++++ PROVIDED RECORDS

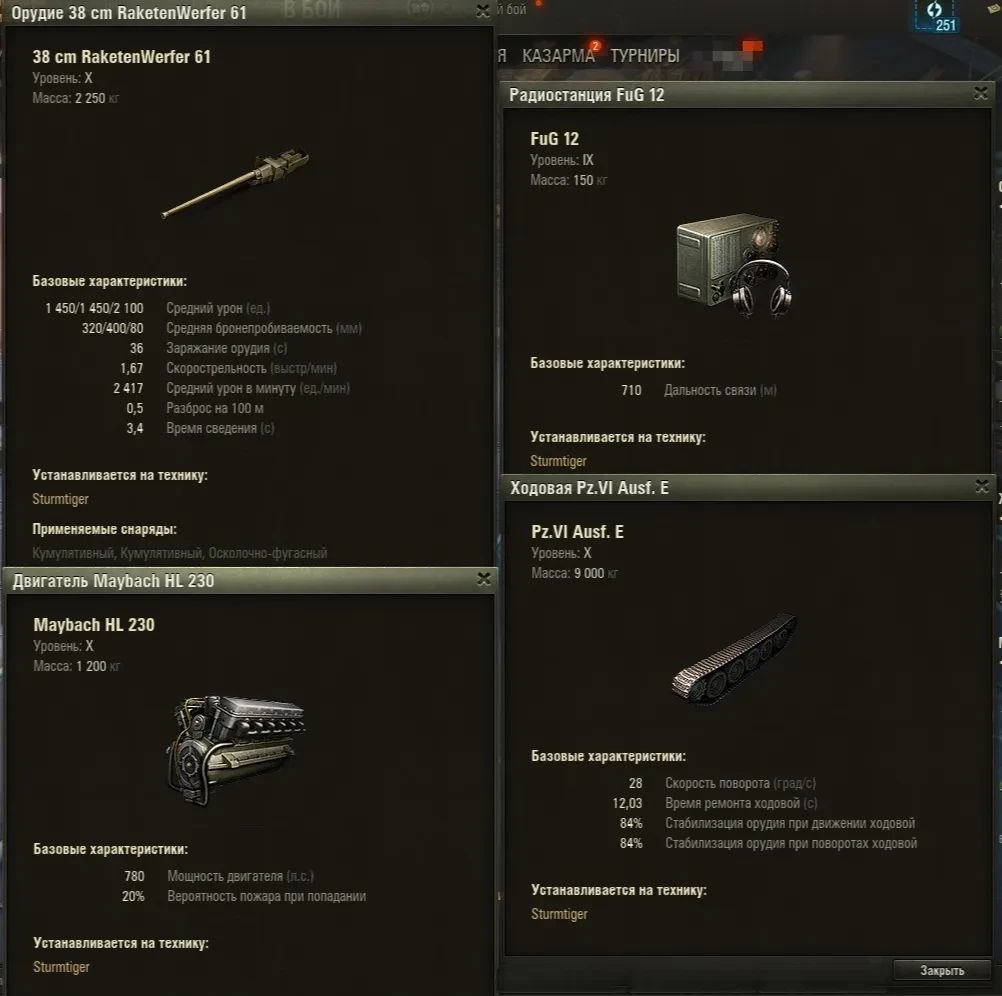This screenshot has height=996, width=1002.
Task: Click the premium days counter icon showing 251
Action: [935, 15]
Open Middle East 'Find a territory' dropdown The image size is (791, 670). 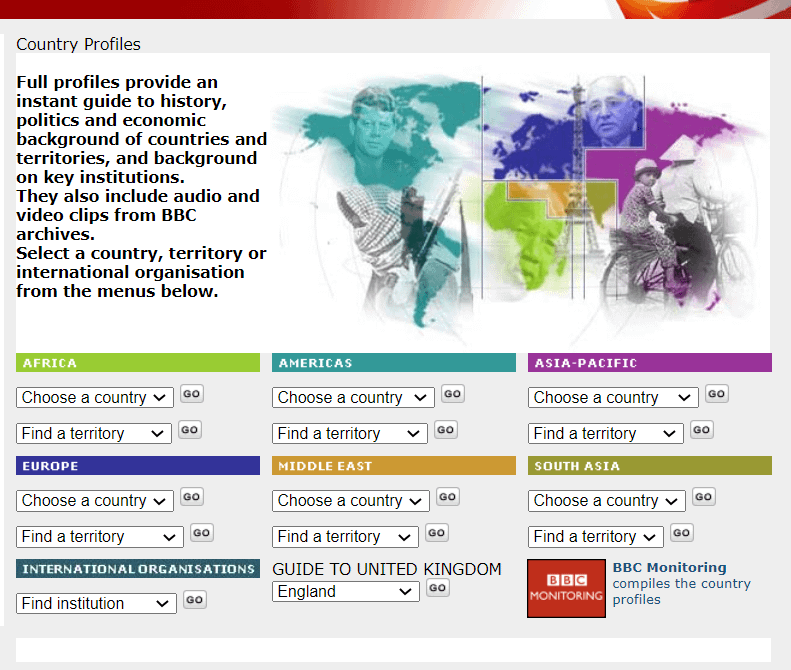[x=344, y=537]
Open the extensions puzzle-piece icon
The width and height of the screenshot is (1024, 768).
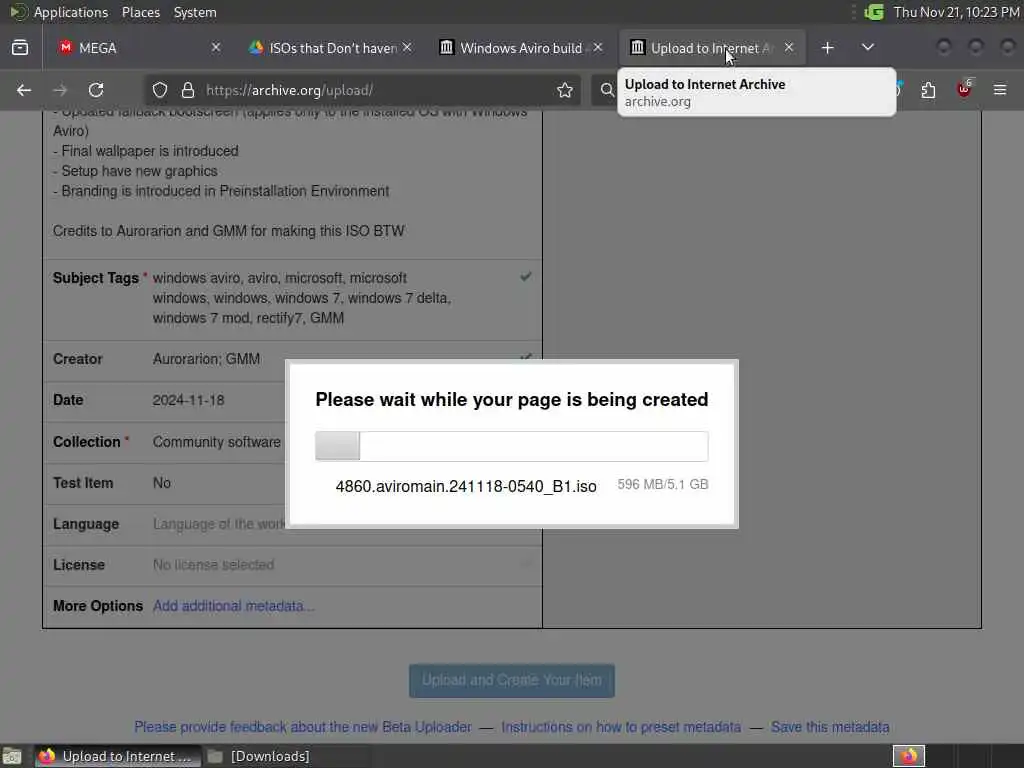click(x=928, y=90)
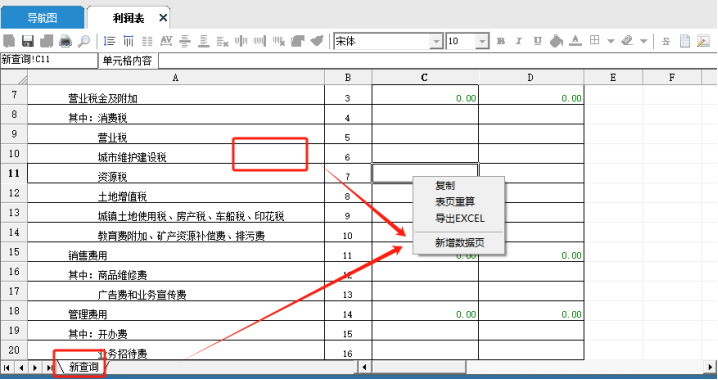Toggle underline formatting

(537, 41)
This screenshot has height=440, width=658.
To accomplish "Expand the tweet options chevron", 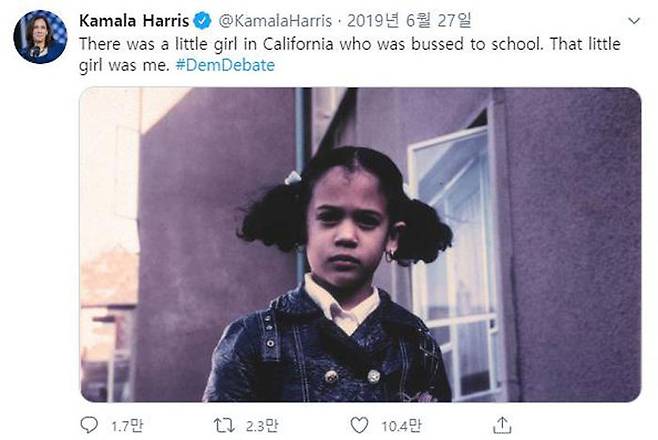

++++++++

# [REQUIRED WORK]
Please repeat, exactly and with nothing else, the lines from the one containing "Open the extensions puzzle-piece icon" to the last line of the entries, both included, excluding any pictures.

# [TASK ANSWER]
Open the extensions puzzle-piece icon
The width and height of the screenshot is (1024, 768).
click(x=928, y=90)
Toggle underline formatting

(537, 41)
This screenshot has height=440, width=658.
To accomplish "Expand the tweet options chevron", 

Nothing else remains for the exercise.